To my knowledge, current Trezor devices are unfortunately not (sufficiently) key extraction proof, though; in that scenario, attackers might be able to extract the private attestation key of a legitimate device and then go on to impersonate it in their own version.

This again could be mitigated by e.g. making the attestation key device-unique and offering an online validation service (which could keep track of unusual verification patterns and alert users), but it's not an easy problem to solve.



How secure is the attestation key against the wallet CEO's kids being held hostage?


Everyone would know it and the attestation key would be obsolete. New wallets will be made with another key, and for old wallets users already know they are genuine anyway.

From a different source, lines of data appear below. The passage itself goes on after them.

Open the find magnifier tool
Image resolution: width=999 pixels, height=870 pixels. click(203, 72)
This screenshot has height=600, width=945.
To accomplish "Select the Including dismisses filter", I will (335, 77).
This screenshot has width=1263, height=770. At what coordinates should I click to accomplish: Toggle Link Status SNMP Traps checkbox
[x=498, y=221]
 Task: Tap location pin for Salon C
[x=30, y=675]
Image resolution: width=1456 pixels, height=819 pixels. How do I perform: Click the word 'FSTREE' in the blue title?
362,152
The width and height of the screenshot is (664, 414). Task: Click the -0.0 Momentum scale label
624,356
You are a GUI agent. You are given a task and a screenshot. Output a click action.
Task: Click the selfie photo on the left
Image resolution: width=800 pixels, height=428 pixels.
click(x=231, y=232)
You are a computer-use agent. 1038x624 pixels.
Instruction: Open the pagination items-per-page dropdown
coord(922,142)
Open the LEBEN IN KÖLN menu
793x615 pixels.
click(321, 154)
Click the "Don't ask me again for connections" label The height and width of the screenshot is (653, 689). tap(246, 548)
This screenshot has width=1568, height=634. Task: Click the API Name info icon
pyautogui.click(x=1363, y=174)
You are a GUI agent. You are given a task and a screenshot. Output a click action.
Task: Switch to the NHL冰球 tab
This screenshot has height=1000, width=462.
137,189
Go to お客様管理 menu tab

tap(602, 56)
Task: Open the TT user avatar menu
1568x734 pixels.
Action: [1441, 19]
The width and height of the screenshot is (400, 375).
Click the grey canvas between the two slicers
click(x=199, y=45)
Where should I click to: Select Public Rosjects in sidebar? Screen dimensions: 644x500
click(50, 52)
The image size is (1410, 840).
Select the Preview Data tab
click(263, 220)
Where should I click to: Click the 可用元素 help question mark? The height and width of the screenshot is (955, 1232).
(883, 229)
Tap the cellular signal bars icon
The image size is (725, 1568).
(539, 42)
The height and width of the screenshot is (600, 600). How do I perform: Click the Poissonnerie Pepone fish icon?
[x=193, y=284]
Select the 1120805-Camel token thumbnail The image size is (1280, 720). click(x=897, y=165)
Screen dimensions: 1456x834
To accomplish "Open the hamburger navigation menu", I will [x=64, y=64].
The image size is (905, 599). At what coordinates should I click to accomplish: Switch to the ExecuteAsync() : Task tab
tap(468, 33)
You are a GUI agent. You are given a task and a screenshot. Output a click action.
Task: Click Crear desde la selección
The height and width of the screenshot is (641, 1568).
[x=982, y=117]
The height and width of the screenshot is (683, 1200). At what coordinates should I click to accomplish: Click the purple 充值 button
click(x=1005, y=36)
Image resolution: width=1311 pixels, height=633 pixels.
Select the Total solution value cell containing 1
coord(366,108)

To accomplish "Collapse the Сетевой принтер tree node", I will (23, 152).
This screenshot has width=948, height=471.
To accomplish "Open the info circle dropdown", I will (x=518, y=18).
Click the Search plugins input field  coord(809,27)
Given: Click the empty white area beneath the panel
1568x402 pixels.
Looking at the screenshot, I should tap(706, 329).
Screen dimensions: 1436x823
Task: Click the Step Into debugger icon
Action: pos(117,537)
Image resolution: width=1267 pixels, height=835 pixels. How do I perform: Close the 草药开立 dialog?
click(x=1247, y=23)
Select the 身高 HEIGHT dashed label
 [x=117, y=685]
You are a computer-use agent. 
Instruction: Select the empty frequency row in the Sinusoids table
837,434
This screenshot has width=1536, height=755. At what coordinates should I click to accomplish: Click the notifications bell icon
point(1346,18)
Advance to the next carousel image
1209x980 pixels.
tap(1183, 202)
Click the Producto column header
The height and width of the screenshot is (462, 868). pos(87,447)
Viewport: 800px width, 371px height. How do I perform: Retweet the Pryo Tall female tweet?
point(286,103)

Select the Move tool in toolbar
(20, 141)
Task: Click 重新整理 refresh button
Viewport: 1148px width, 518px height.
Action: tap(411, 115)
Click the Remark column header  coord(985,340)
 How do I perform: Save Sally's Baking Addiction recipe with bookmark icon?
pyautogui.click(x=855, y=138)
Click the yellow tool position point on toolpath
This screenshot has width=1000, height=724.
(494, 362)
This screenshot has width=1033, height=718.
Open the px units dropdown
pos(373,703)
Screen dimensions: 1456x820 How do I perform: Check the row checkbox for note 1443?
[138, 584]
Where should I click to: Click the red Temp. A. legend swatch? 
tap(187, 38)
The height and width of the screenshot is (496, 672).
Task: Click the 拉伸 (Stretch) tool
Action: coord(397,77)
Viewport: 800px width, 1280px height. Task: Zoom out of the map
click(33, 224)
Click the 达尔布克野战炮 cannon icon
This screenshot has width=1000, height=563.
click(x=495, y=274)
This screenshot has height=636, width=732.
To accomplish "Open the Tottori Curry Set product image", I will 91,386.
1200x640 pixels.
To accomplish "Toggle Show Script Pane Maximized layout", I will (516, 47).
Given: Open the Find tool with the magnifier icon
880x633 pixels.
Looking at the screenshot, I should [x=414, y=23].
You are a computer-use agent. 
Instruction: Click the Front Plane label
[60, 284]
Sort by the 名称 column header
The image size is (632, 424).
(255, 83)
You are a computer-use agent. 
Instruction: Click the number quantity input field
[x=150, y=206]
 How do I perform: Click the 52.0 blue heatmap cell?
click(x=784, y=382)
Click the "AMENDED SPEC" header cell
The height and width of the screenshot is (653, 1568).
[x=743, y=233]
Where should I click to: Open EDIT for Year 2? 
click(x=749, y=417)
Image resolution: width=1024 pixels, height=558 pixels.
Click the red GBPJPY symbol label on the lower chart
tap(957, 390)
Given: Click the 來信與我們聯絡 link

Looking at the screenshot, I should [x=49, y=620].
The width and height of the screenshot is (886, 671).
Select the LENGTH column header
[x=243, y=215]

Hopefully the attestation (root) key is itself stored in secure hardware (i.e. an HSM or similar) that can't be reprogrammed unilaterally, even by a privileged actor.


Obligatory $5 wrench xkcd: https://xkcd.com/538/

Still, physically threatening/kidnapping somebody is an entirely different threat model, although it's very common in the Bitcoin world: https://github.com/jlopp/physical-bitcoin-attacks


This is not specific to Bitcoin though.

In Latin America there are “Flash/lightening kidnappings” where they take a person hostage and drain their bank account over a period of time.


They can’t take a bank hostage and drain all of it’s customers funds though.


This was solved technically with the invention multisig wallets.

Whether the custodians choose to support them or not is another matter.